===== Records supplied =====
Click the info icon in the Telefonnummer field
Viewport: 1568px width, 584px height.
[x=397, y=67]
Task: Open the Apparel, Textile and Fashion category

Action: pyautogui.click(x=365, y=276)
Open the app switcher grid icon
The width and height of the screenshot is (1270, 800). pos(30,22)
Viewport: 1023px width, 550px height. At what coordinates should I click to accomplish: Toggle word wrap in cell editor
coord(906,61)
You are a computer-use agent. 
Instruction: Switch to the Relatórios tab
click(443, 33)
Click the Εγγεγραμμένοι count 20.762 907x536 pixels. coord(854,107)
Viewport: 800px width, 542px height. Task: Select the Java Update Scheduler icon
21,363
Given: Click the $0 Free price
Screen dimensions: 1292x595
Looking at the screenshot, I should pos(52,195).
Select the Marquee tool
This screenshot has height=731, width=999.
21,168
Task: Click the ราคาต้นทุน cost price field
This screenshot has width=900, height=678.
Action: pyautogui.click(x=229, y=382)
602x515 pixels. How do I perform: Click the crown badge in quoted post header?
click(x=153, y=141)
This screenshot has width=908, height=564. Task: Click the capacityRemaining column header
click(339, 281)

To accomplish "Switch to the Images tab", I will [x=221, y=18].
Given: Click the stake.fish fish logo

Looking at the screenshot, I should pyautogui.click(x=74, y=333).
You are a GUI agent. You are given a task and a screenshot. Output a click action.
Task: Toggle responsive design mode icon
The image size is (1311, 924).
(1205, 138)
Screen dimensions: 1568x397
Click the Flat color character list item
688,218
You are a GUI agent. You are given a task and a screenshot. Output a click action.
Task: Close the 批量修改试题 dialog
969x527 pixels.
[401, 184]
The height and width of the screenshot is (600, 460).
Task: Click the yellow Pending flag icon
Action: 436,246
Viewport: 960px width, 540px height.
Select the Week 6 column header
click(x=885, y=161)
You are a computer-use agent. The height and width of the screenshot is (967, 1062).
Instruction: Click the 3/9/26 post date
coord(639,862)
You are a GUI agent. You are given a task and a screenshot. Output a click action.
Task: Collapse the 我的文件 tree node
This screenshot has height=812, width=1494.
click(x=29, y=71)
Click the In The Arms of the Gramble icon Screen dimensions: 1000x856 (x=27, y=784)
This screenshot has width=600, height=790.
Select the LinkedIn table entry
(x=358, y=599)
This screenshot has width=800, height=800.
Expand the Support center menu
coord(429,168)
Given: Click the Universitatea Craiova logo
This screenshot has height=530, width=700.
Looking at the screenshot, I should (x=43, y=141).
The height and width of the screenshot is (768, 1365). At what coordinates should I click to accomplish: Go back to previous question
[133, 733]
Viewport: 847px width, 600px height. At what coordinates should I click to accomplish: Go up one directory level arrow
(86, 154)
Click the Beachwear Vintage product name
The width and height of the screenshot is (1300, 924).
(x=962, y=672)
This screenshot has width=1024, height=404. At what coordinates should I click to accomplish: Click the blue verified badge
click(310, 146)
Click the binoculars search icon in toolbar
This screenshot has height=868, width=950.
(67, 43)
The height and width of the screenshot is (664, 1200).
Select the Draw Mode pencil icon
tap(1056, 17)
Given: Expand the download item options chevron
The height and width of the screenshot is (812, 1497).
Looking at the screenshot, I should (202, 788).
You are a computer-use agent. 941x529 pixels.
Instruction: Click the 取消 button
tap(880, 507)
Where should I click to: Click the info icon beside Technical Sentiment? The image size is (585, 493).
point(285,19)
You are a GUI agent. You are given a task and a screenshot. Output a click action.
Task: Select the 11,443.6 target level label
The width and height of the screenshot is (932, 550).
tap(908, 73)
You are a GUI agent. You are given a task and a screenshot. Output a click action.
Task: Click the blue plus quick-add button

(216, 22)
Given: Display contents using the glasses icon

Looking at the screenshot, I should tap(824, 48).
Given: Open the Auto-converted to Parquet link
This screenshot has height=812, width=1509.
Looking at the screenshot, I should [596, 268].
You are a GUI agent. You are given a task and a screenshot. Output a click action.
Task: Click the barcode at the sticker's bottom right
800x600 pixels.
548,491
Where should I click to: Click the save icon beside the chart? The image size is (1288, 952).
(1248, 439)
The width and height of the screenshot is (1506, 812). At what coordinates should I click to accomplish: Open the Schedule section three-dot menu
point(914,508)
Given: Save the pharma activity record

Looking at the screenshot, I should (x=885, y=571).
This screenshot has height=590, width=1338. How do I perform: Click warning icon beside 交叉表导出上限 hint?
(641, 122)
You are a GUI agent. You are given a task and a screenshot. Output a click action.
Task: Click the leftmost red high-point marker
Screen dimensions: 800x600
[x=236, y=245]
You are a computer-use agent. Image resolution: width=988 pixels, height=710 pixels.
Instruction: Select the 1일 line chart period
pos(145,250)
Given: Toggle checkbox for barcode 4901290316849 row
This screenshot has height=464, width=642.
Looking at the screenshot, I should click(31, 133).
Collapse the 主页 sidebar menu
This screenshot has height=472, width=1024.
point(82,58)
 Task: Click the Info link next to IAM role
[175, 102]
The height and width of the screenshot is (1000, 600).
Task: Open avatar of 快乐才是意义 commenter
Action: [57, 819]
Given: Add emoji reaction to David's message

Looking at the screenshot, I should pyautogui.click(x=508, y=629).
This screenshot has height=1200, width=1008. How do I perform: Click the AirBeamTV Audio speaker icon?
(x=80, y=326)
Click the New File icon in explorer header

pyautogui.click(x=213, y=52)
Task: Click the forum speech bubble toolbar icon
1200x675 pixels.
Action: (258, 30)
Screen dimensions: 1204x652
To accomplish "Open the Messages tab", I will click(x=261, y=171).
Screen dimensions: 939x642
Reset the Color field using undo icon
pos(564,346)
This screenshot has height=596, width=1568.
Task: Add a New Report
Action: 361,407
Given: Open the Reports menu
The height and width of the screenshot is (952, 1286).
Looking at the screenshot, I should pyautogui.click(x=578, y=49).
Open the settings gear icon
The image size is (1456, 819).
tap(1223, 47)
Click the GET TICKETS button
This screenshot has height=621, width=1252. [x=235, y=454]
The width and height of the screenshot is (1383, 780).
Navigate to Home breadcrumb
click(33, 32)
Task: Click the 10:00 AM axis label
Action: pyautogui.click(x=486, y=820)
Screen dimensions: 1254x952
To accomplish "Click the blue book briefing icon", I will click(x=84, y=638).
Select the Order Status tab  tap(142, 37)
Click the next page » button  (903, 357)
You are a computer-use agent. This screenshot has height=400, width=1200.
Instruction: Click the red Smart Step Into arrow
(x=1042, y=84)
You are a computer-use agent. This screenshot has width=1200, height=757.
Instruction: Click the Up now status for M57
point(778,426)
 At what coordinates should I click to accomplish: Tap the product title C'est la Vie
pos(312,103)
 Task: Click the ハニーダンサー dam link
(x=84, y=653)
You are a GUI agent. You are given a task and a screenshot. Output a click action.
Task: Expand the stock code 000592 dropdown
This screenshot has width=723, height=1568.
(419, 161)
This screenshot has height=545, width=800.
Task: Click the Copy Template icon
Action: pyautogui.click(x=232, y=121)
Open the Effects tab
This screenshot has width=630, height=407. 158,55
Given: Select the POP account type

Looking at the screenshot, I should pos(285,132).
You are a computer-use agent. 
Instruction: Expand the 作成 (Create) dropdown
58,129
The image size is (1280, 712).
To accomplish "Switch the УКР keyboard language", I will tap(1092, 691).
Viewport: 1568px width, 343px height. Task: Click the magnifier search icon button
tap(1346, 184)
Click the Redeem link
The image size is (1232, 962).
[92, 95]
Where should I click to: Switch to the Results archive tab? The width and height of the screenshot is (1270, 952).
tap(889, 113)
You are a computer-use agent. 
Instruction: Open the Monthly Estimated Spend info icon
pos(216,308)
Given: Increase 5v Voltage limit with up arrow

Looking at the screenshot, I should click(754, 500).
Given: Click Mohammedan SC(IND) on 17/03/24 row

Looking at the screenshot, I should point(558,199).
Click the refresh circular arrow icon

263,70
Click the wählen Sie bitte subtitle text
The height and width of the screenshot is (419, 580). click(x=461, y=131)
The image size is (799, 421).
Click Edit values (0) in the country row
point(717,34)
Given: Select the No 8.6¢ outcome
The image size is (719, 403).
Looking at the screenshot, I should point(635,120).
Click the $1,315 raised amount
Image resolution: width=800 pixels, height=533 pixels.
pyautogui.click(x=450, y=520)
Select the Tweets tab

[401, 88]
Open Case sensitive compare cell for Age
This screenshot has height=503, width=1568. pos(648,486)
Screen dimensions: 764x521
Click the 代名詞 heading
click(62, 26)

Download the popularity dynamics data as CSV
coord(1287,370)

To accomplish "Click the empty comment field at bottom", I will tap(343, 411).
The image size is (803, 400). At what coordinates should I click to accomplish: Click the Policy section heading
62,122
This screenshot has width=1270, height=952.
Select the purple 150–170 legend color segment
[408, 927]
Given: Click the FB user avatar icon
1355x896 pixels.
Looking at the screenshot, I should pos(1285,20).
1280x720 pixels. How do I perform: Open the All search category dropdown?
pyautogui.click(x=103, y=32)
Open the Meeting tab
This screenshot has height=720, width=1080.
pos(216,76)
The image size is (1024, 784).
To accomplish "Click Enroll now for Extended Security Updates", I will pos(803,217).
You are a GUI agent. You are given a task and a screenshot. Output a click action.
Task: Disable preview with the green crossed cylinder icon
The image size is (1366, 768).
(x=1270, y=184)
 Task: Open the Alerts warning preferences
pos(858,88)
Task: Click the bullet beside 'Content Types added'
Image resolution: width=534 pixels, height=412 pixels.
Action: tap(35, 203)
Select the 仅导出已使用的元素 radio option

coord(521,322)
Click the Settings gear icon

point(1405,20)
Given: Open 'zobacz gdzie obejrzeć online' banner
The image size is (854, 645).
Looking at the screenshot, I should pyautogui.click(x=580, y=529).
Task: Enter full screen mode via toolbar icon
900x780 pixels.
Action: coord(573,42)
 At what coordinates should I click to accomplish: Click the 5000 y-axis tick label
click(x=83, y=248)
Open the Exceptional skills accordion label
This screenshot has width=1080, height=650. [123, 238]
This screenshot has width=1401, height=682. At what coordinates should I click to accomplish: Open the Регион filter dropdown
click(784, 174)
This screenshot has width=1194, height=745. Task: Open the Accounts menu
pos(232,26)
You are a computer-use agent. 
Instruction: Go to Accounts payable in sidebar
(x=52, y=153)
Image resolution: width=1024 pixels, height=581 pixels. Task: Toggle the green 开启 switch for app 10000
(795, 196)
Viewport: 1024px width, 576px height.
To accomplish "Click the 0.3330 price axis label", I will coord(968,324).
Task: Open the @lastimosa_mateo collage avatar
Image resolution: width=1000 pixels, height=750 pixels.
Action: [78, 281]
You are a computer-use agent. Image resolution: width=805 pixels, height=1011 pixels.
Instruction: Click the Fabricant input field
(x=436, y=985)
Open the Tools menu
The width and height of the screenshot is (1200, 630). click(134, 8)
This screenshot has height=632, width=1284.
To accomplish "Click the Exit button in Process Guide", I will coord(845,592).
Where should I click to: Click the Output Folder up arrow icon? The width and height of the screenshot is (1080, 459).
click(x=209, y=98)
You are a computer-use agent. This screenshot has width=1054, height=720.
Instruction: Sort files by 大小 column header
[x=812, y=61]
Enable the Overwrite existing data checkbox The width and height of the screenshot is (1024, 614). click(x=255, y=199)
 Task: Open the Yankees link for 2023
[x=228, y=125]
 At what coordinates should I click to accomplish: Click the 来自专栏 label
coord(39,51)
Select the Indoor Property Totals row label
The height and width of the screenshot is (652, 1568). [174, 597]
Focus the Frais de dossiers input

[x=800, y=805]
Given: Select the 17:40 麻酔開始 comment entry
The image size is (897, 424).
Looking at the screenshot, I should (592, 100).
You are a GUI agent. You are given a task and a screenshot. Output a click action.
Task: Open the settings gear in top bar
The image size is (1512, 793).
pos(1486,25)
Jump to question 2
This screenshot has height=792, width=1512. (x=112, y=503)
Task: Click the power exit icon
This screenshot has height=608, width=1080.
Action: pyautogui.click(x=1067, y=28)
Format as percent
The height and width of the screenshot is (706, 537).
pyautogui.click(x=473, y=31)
=====
> Work to complete
List, from the entries above, every line in which the word "bottom" shows up.

> Solution to this problem
Task: Click the barcode at the sticker's bottom right
To accomplish "Click the empty comment field at bottom", I will tap(343, 411).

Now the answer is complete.